O primeiro-ministro da Espanha, Pedro Sánchez, tornou-se a principal voz de contestação dentro da União Europeia contra a guerra de agressão conduzida pelos Estados Unidos e por Israel contra o Irã. 

Desde o início dos ataques do último sábado (28), Sánchez tem classificado a ofensiva como uma violação do direito internacional e uma “intervenção militar injustificada e perigosa”.

O premiê também decidiu impedir que aviões militares norte-americanos utilizem bases espanholas para operações contra Teerã – movimento que provocou reação direta do presidente Donald Trump, que ameaça cortar relações comerciais com o país europeu.

“Não vamos ser cúmplices de algo que é prejudicial ao mundo e contrário aos nossos valores e interesses, simplesmente por medo de represálias de quem quer que seja”, disse Sánchez.

“A Espanha está com a Carta das Nações Unidas. Está com o direito internacional e, portanto, com a paz.”

O governo espanhol informou que instalações como as bases aéreas de Rota e Morón de la Frontera não poderão ser utilizadas para apoiar operações militares contra o Irã, limitando seu uso apenas a atividades compatíveis com o direito internacional.

A restrição foi confirmada pela ministra da Defesa, Margarita Robles. Segundo ela, tropas norte-americanas estacionadas nas duas instalações devem operar “dentro do marco do direito internacional”, e as bases não poderão oferecer apoio logístico ou operacional aos ataques contra o Irã.

Há um consenso na comunidade internacional de que a guerra de agressão de Estados Unidos e Israel é ilegal, por assassinar um líder político de um país soberano, por não ter autorização do Conselho de Segurança da ONU para bombardear um Estado membro das Nações Unidas e por violar a soberania territorial iraniana.

Robles afirmou ainda que as instalações espanholas não participaram da ofensiva lançada no sábado e tampouco serão utilizadas para operações de manutenção ou suporte militar relacionadas ao conflito.
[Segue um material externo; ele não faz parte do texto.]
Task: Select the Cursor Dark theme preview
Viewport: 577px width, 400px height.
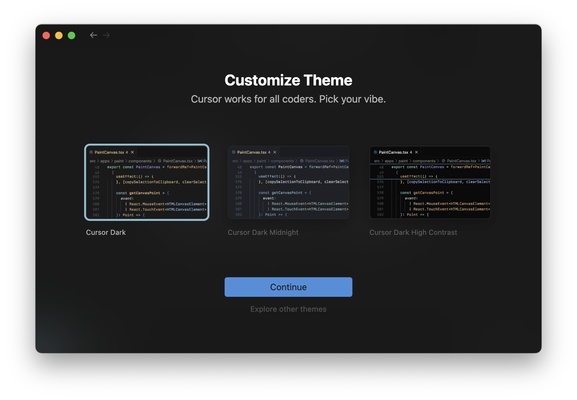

Dados do site de rastreamento FlightRadar24 indicam que, no fim de semana, mais de uma dezena de aeronaves militares norte-americanas deixaram as bases de Rota e Morón. Parte delas foi deslocada para a base aérea de Ramstein, na Alemanha.

Segundo o governo espanhol, a decisão de restringir o uso das bases foi comunicada aos aliados e segue a posição defendida por Madri desde o início da crise: oposição à escalada militar e defesa de uma solução diplomática.

O posicionamento espanhol também foi levado à reunião de emergência de chanceleres da União Europeia realizada no domingo.

De acordo com relatos diplomáticos divulgados pela imprensa europeia, a Espanha defendeu que o bloco reconhecesse a violação do direito internacional provocada pelos ataques e criticasse o que chamou de “duplo padrão” na aplicação da Carta das Nações Unidas.

Após o encontro, o ministro das Relações Exteriores da Espanha, José Manuel Albares, afirmou que o papel da União Europeia diante da crise deve ser promover “desescalada, diálogo, diplomacia e negociação”.

As posições de Sánchez, no entanto, provocou reação direta do líder imperialista, Donald Trump. Em coletiva na Casa Branca ao lado do chanceler alemão Friedrich Merz, o presidente norte-americano criticou o governo espanhol e afirmou que os Estados Unidos poderiam interromper suas relações comerciais com o país.

Trump também declarou que Washington não dependeria da autorização de Madri para utilizar bases militares situadas em território espanhol, uma ameaça a soberania espanhola e de um estado membro da Otan.